Gilfrancisco
Adelmo Oliveira, andarilho do vento
Conheci o poeta Adelmo José de
Oliveira (Itabuna, 1934) em 1975 na chefia da sucursal do jornal
alternativo Movimento (jun.1975-nov.1981), quando iniciei no
jornalismo como muitos estudantes universitários da época, tendo,
como colegas de redação, Tibério Canuto, João Henrique Coutinho,
Linalva Maria, Oldack Miranda e Emiliano José da Silva, estes dois
últimos, autores do livro “Lamarca, o Capitão da Guerrilha”,
publicado em 1984. O escritório, que funcionava numa pequena sala do
5º andar do edifício Adolfo Basbaum, nas proximidades da ladeira de
São Bento, encontrava-se sempre cheio: jornalistas, sindicalistas,
estudantes, assinantes, alguns proprietários de bancas de revistas
ou periodicamente a visita de um funcionário da polícia federal
procurando por um de nós. Às vezes era difícil trabalhar durante o
dia, motivo pelo qual saíamos sempre tarde do escritório. Morávamos
no mesmo bairro da Pituba. Eu, na rua Goiás; e ele, na Paraíba. Por
isso, íamos sempre juntos para casa todas as noites.

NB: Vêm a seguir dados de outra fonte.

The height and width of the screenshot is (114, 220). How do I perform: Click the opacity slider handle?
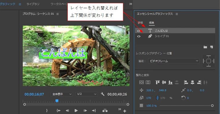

Após o
encerramento das atividades no jornal, caíamos na boemia da rua
Carlos Gomes ou Faísca para degustar uma boa carne de sol com pirão
de leite no Tabuleiro da Baiana. Às vezes optávamos por um
ensopadinho de língua no Porto do Moreira ou uma feijoada no
restaurante do Biu, situado no 1º andar de um num velho sobrado da
Carlos Gomes e, por fim, no bar do saudoso amigo Sandoval, (o velho
Sandoval do Varandá) já próximo das nossas residências, encerrávamos
mais uma noite.
Aos domingos, (obedecendo à escala)
íamos ao Aeroporto 2 de Julho apanhar os jornais Movimento, Nós
Mulheres e depois Em Tempo para colocarmos nas bancas de
revistas pela manhã do dia seguinte. Através do poeta Adelmo
Oliveira foi que conheci outros poetas, novos políticos, o grande
humanista Dom Timóteo Amoroso Anastácio e várias comunidades da
periferia de Salvador, como Marotinho, onde passamos um São João,
juntamente com Marcelo Cordeiro e Capinan.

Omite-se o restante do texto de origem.